=== Input ===

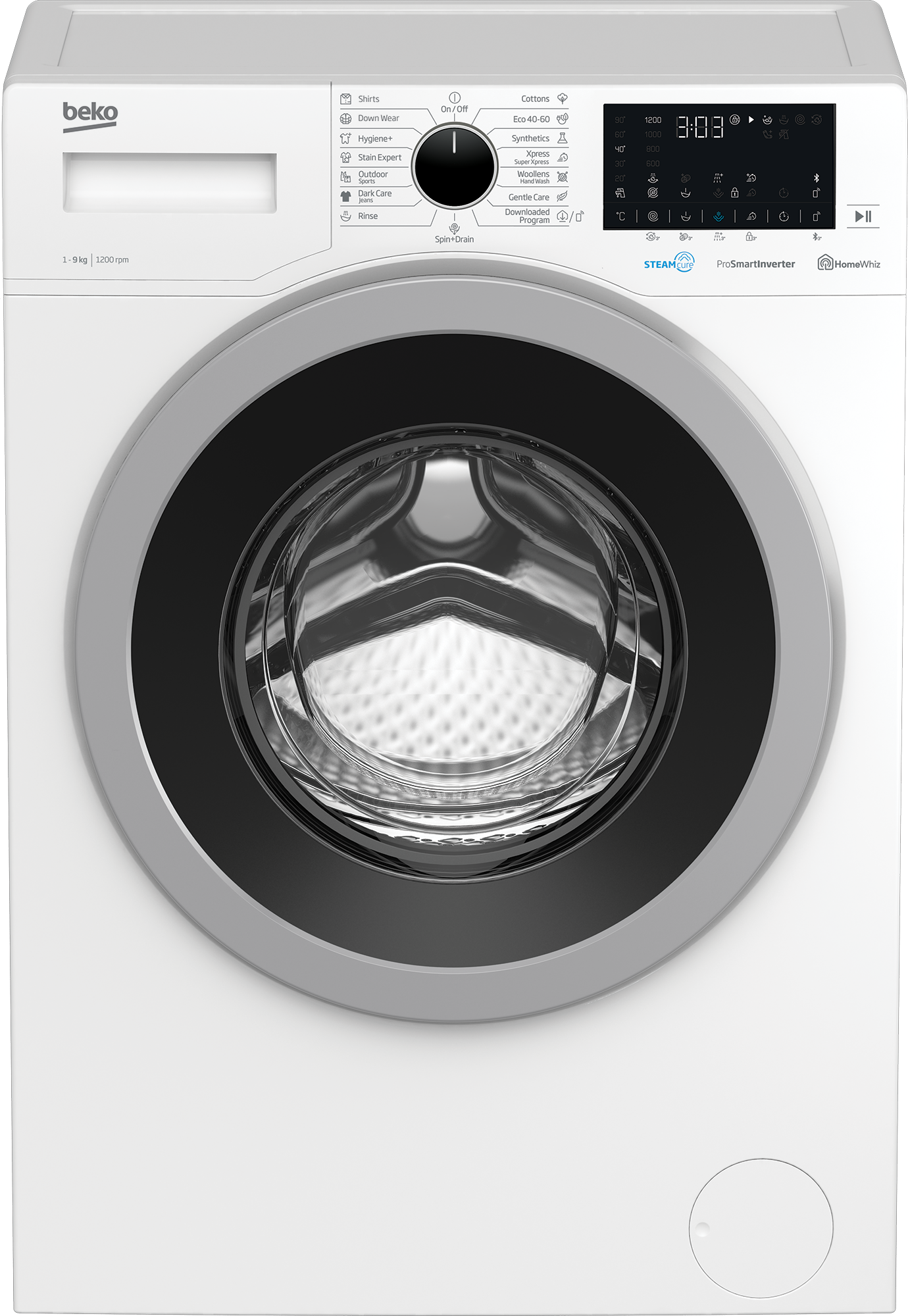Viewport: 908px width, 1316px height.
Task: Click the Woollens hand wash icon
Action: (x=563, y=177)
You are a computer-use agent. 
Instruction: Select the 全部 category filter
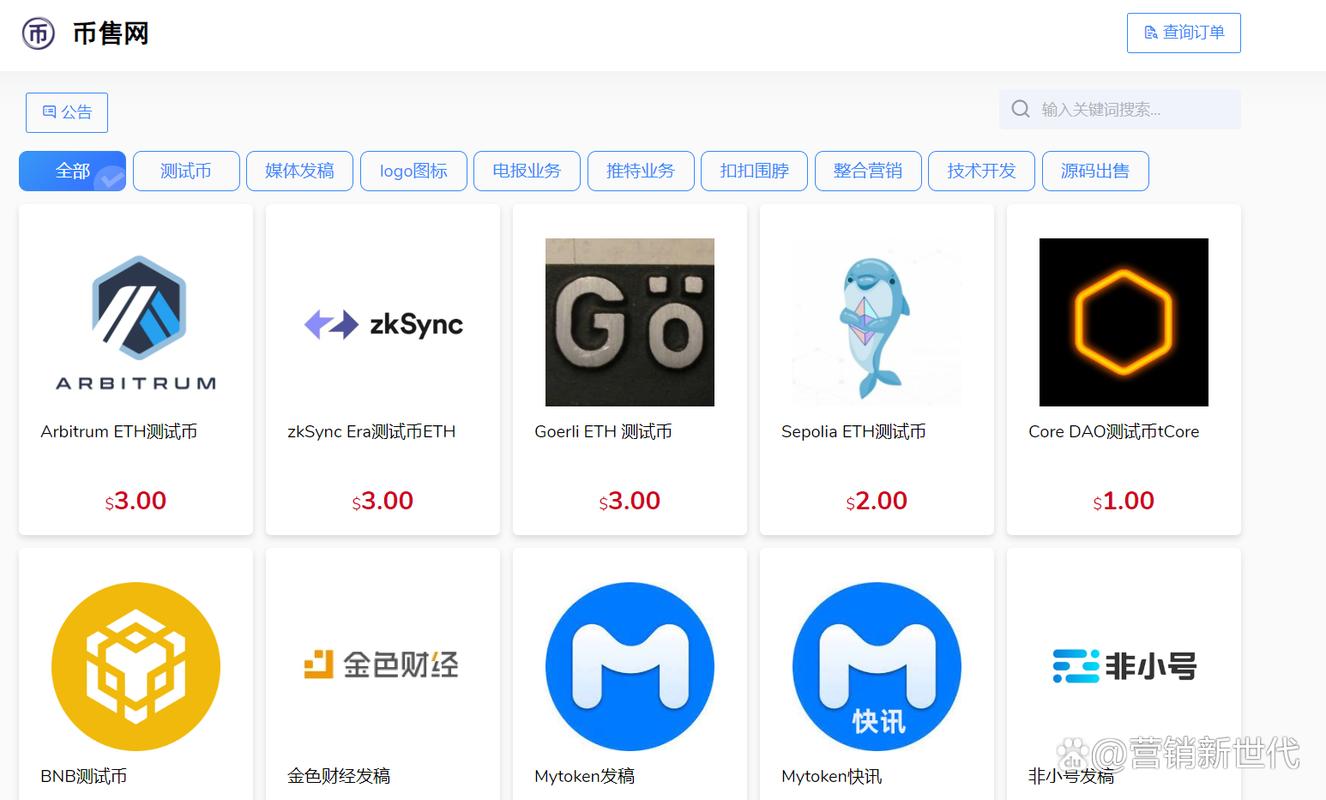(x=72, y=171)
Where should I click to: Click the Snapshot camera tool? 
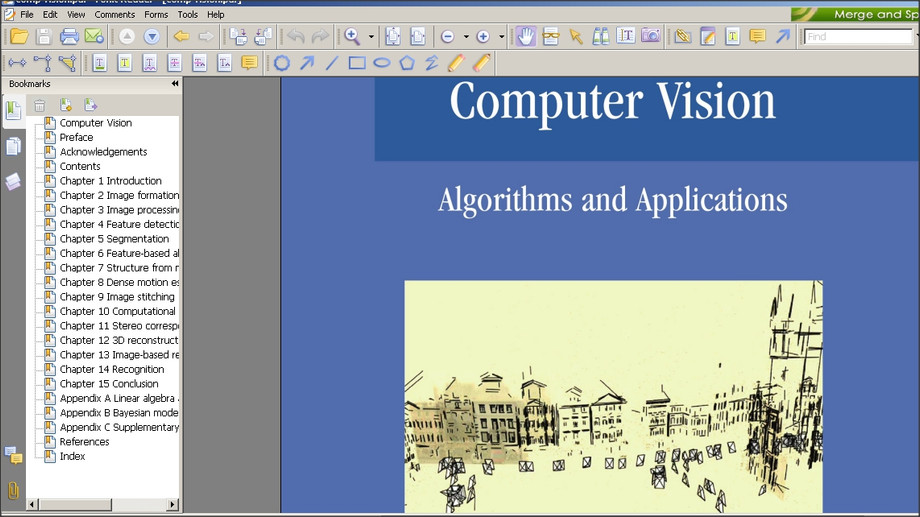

===

◆ Instruction ◆
Could you format the lines above as a numbered list, skipping any blank lines and leaving the pictures out?

◆ Reply to the task ◆
1. Viewport: 908px width, 1316px height.
2. Task: Click the Woollens hand wash icon
3. Action: (x=563, y=177)
4. You are a computer-use agent. 
5. Instruction: Select the 全部 category filter
6. (x=72, y=171)
7. Where should I click to: Click the Snapshot camera tool? 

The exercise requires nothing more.